> _AIM OF THE TASK_: "You are a GUI agent. The screenshot is 1470×2466." appears in one line; retype that line and all lines following it through the end of the records, with nothing left out or added.

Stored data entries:
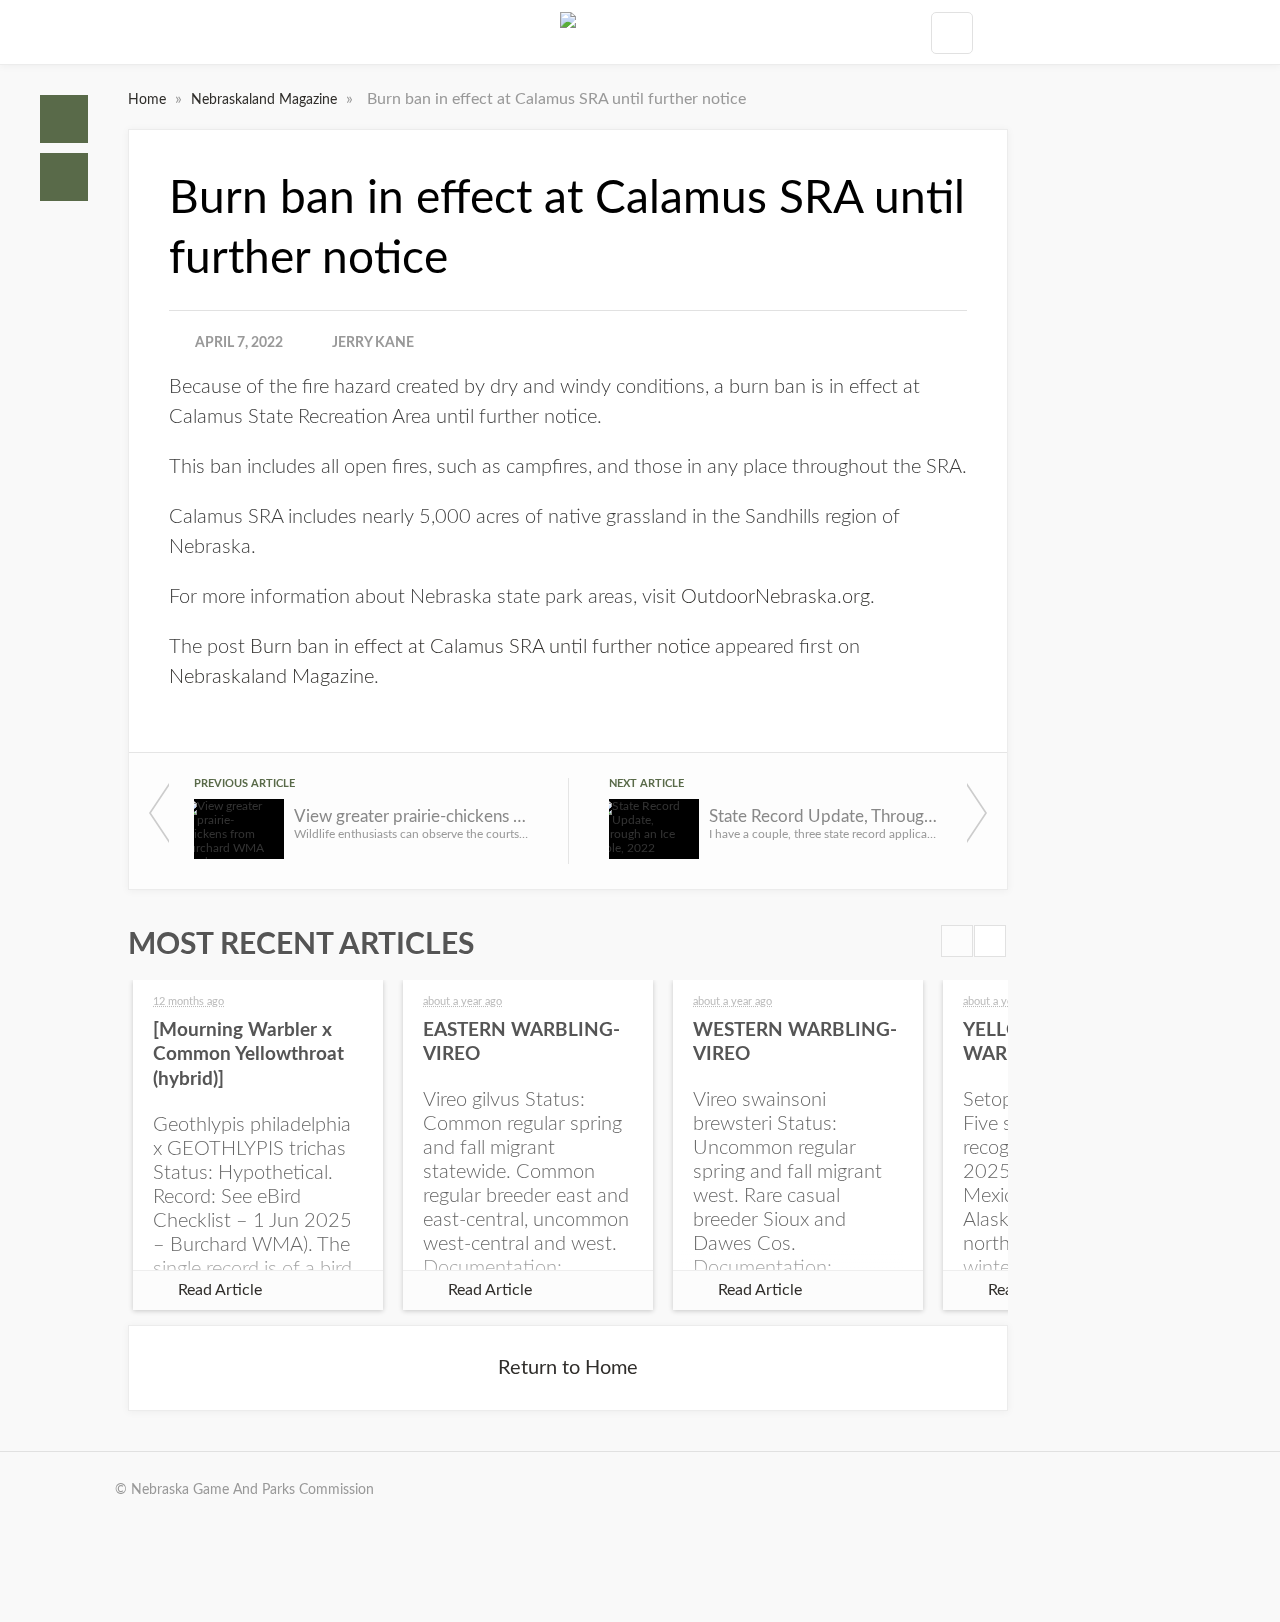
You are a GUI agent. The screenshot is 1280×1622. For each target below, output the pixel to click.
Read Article (220, 1290)
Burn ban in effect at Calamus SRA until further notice (480, 647)
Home (64, 119)
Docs (64, 177)
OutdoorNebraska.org (775, 597)
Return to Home (568, 1368)
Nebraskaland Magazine (266, 100)
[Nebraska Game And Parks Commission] (568, 32)
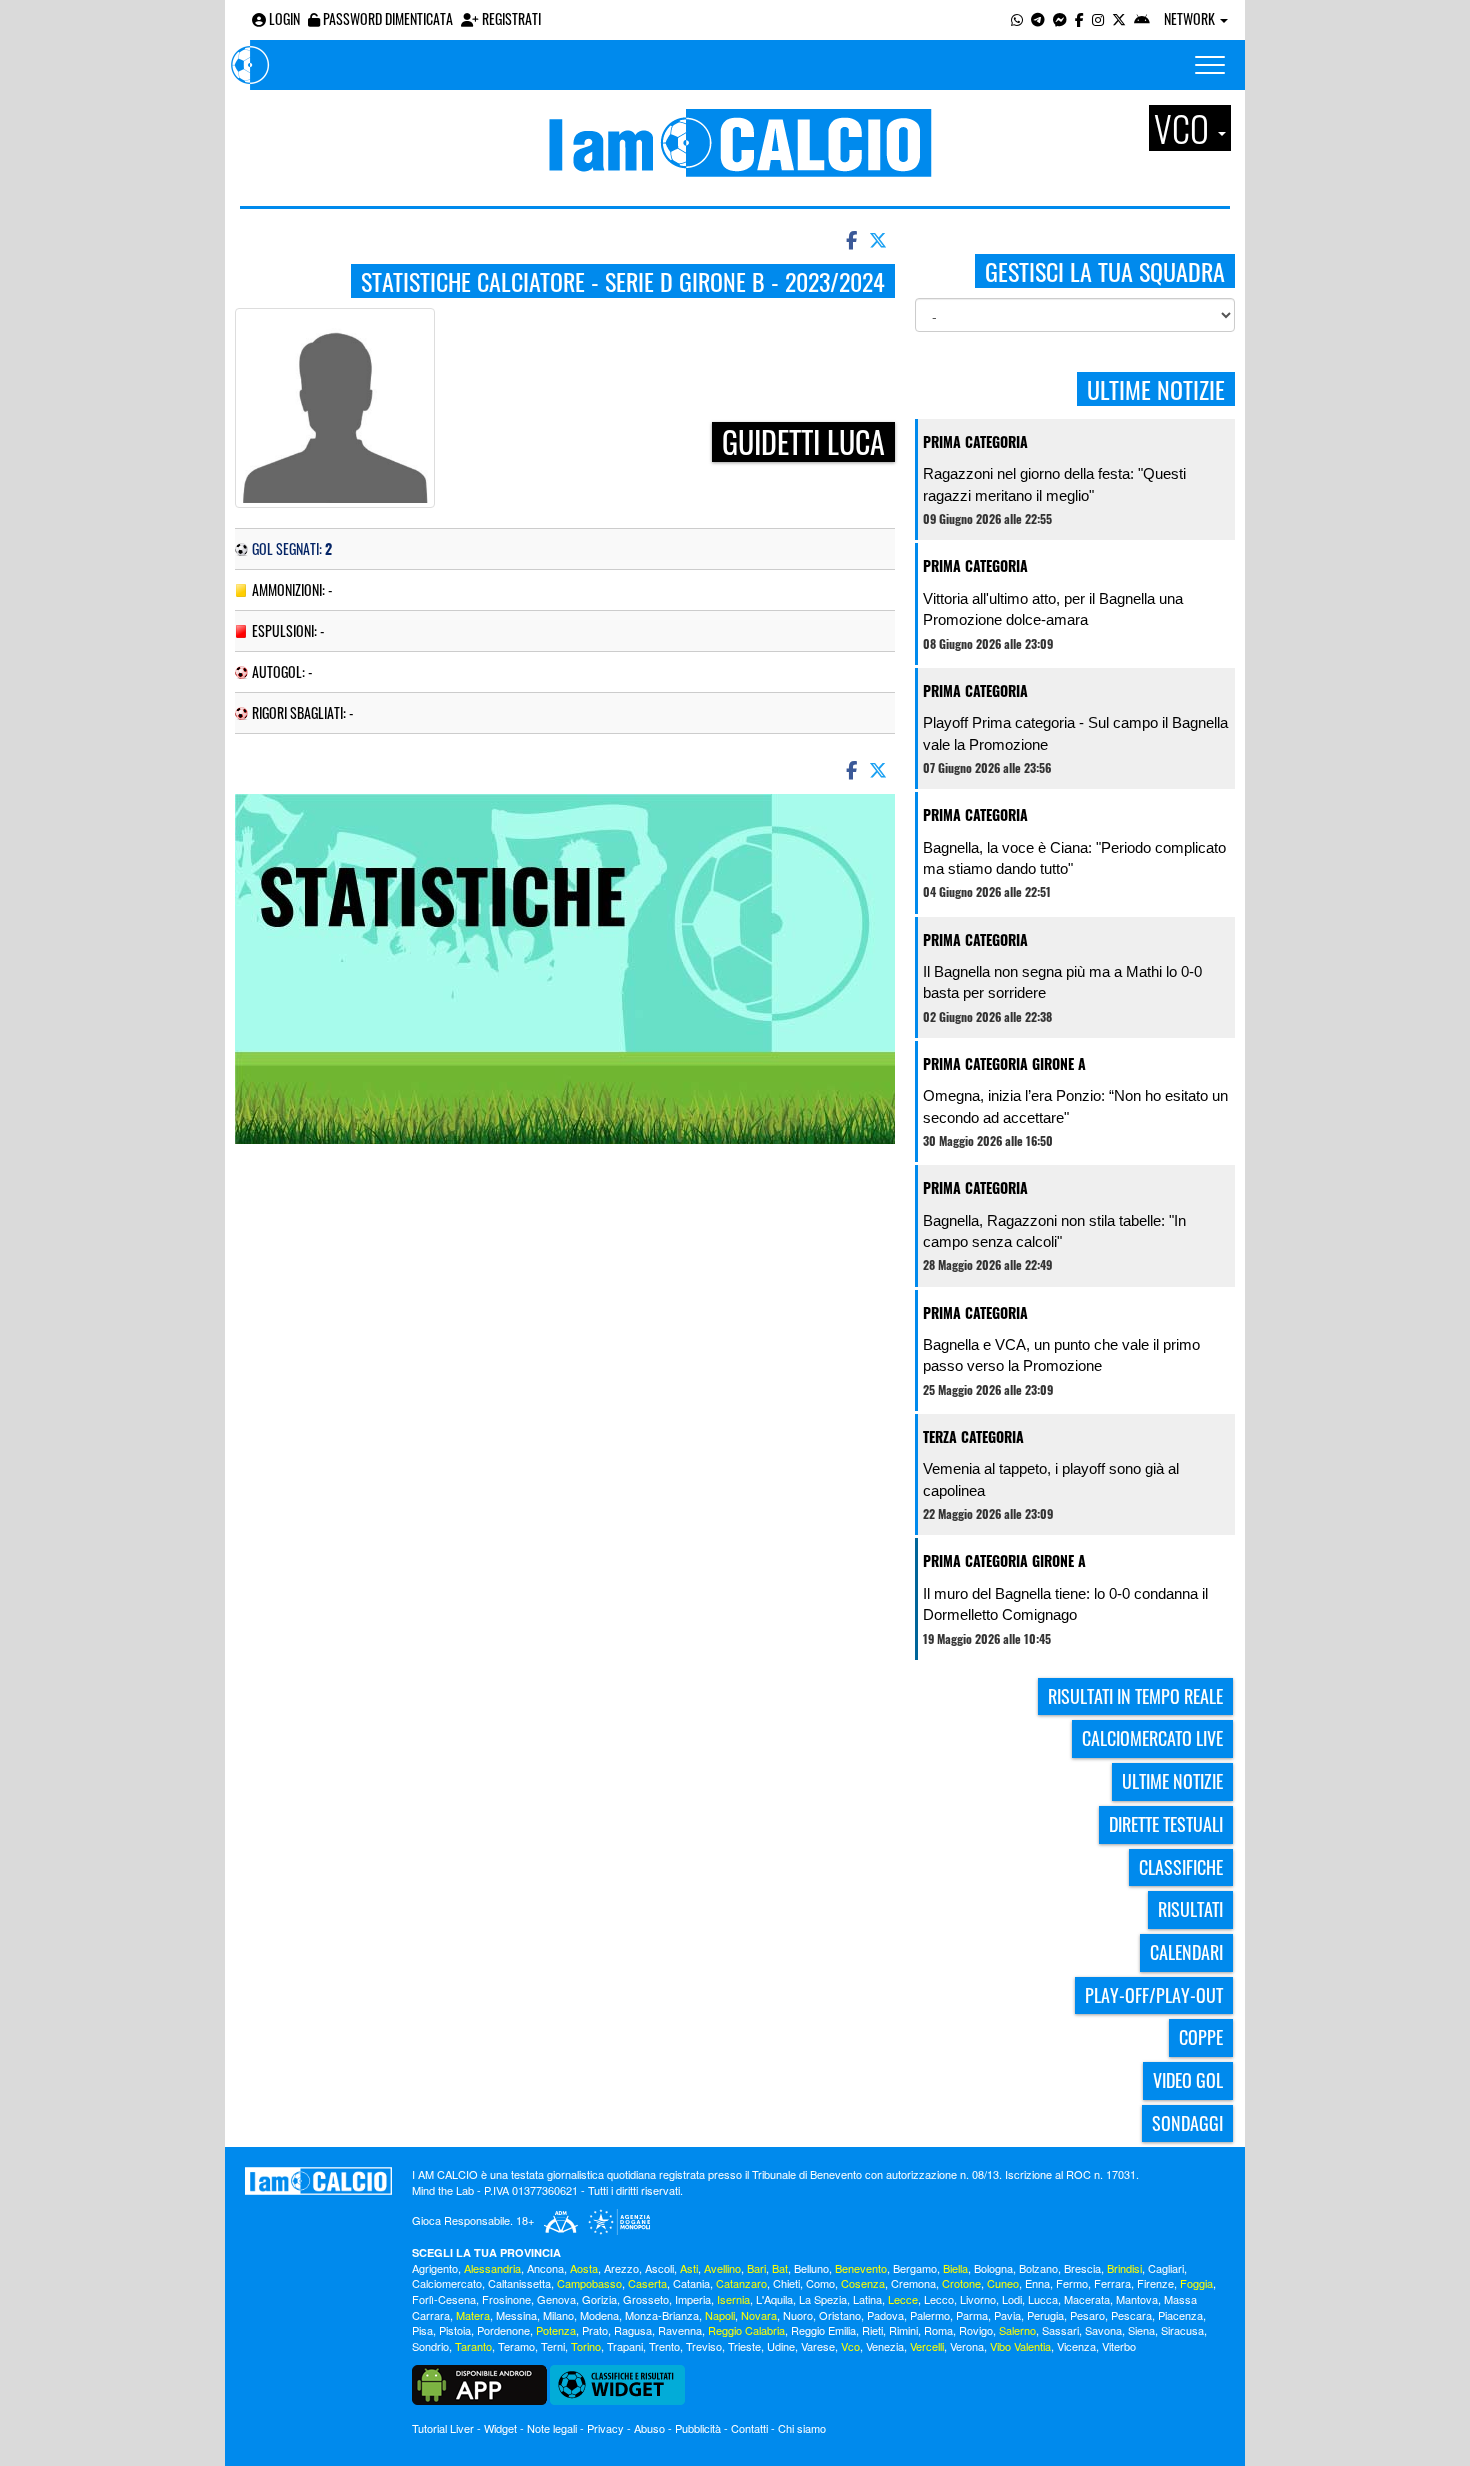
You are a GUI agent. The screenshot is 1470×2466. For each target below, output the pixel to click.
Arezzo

> _SOLVED PROBLEM_:
You are a GUI agent. The screenshot is 1470×2466. For each target below, output the pixel to click.
Arezzo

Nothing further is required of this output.